-- Problem statement --
Using the material that follows, identify and copy each line with the string "computer".

☆ ☆ ☆ ☆

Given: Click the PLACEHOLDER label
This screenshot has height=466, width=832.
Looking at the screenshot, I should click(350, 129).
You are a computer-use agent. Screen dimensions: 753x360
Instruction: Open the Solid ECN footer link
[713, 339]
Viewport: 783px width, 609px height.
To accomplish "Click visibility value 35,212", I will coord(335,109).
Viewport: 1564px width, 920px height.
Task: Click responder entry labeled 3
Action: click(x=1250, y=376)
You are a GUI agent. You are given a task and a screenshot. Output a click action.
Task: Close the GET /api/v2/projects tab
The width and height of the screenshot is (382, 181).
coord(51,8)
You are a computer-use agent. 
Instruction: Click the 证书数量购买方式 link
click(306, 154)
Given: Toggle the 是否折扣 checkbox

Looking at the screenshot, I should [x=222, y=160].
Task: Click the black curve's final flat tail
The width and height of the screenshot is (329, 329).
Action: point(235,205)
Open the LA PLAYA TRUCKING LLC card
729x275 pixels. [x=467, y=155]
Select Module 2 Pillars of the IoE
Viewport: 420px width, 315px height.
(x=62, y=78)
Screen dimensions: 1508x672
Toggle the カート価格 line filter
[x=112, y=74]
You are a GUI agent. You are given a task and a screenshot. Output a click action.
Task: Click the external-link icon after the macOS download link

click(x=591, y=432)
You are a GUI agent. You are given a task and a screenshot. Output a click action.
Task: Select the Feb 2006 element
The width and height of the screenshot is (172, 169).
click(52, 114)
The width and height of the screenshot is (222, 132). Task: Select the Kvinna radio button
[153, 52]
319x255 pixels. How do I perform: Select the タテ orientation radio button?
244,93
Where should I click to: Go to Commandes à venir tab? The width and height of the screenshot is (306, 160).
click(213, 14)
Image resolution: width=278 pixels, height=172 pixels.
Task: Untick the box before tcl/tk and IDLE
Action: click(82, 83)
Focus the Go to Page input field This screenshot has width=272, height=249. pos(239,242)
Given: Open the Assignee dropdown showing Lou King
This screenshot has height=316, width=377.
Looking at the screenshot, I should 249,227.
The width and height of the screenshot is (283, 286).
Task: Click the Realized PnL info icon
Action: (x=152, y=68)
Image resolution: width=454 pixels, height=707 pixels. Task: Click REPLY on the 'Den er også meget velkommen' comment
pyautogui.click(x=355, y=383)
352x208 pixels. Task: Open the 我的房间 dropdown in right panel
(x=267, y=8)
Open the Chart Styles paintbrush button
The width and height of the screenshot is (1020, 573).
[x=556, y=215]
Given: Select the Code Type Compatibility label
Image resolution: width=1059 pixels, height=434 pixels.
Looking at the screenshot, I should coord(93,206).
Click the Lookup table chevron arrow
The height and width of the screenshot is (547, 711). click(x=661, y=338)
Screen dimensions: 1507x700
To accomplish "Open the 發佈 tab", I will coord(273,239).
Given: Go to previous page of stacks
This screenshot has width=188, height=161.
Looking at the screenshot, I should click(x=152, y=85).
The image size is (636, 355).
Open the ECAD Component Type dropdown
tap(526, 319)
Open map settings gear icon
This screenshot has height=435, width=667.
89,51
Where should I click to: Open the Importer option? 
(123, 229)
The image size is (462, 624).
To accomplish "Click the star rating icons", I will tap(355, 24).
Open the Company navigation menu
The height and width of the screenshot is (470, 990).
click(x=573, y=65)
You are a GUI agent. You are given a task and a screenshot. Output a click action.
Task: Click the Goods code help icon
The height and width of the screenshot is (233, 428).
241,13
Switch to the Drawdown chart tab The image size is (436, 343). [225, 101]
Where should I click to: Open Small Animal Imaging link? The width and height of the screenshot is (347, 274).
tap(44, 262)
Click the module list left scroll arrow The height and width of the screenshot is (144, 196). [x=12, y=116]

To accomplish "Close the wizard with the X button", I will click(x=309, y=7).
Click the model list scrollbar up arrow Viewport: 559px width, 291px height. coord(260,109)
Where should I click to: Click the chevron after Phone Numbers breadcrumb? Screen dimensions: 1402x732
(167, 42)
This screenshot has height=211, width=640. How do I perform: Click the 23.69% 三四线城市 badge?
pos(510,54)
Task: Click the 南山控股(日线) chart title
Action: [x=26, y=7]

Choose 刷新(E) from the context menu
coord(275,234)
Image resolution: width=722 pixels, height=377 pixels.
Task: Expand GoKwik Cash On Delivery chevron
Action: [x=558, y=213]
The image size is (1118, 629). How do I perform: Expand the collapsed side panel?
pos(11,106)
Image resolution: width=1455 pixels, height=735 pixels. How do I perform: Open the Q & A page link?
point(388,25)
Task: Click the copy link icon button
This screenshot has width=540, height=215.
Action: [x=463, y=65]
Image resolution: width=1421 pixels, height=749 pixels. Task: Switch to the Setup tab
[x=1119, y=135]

☆ ☆ ☆ ☆

-- Your response --
You are a computer-use agent. Screen dimensions: 753x360
You are a computer-use agent. 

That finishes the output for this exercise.